In 2004, there were 231 sales versus 247 for 2003 and 228
for 2002, a decrease of 6.5 percent from 2003 and a slight
increase of 1.3 percent from 2002. The number of sales has
been fairly consistent for the past three years, with no
compelling reasons for sellers to move from the area except
the normal ones.
Throughout all of 2004, it seems that if a property was
in good condition and priced right, it was sold within a
matter of days, most often with multiple offers and selling
above the asking price. There was the normal slow start
after the New Year, but progressed nicely throughout the
year.
The amount of marketing time to sell a home decreased to
30 days in 2004, versus 40 days in 2003 and 39 days in 2002,
a decrease of 10 days, or 25.2 percent, from 2003 and a
decrease of nine days, or 23.1 percent, from 2002. This
reflects the fact that homes were selling very quickly -
buyers were ready to buy and lenders were able to close
escrow very fast despite heavy loan volumes.
The annual median price comparison shows a 13.3 percent
increase over a year ago, with most of the appreciation
occurring in the first half of 2004. There was only a 1.6
percent increase from 2002 to 2003. A more careful analysis
showed that more lower priced homes sold in 2004 than higher
priced ones, leading to only a slight increase in the average
sales price, but a large jump in the median price.
In fact, lower-end homes appreciated more and higher-priced
homes less, raising the median price.
What is in store for the year 2005?
Most economists are calling for more of the same as we
are clearly out of a recession and entering a growth cycle.

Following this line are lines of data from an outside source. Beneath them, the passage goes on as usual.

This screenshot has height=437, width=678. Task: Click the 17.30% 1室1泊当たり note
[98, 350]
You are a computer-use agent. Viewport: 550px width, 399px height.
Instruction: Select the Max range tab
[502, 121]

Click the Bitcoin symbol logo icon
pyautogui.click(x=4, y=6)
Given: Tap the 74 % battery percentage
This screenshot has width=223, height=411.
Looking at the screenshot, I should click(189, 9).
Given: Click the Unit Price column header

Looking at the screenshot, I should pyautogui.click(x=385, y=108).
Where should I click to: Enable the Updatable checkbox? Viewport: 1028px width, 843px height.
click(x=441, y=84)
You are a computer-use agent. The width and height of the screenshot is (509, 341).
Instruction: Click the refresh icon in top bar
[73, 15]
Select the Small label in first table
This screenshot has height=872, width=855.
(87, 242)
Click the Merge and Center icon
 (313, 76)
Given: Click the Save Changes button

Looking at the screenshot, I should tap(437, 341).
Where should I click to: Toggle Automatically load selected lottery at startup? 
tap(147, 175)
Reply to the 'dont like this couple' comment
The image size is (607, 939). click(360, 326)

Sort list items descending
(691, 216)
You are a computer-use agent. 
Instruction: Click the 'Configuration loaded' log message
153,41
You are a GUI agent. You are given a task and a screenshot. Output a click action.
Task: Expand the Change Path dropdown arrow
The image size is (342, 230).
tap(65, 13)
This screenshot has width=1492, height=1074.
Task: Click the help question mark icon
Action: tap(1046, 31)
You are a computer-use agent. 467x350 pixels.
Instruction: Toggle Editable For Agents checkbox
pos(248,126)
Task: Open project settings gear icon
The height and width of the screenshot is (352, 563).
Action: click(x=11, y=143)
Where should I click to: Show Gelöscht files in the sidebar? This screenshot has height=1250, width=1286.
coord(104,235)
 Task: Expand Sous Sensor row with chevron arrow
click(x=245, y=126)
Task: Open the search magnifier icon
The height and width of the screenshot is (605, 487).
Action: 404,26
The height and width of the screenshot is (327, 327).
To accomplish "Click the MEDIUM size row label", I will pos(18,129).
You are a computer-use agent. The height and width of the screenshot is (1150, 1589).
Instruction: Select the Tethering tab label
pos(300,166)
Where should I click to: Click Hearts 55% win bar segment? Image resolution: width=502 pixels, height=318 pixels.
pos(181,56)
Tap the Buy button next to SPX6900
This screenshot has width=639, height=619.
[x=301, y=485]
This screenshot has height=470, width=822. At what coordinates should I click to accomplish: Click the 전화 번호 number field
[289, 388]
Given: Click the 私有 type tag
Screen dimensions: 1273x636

It has not been felt in this area as much as in the other
parts of the nation because our unemployment rate is still
high, mostly as a result of the high tech downturn. But,
keep in mind that employment is a lagging economic indicator
and that as companies make more money (better economy),
then they will start hiring, causing the employment numbers
to look better. Another telltale sign is that the downtown
office spaces are starting to get leased out again, showing
that businesses are moving back into the City because they
believe the economy is on the way up.
On the federal level, the Federal Reserve Bank has started
raising short-term rates because Chairman Alan Greenspan
believes rate cuts have served their purpose, keeping
the economy rolling by making cheap capital available. But
now that the economy is getting healthier, it can withstand
higher interest rates. Overall, I believe that he's done
an outstanding job leading the United States through this
period. The mortgage rate, which is tied more to long-term
interest rates, has not gone up much and is not anticipated
to go up much in 2005. This will prove to be good news for
the real estate market.
Locally, the demand has always and will continue to be
strong because supply is so limited. With about 230 to 250
homes selling in the Richmond District annually, demand
outnumbers supply, causing multiple offers and sales over
the asking price. I don't see any reason that will change
in 2005.
Thus, my prediction for 2005 is that we will have a strong
real estate market, a shortage of inventory and moderate
appreciation rates.
John M. Lee is one of the top-selling brokers at Pacific
Union's California Street office. If you have any questions
regarding real estate, call him at (415) 447-6231 or e-mail
johnlee@isellsf.com.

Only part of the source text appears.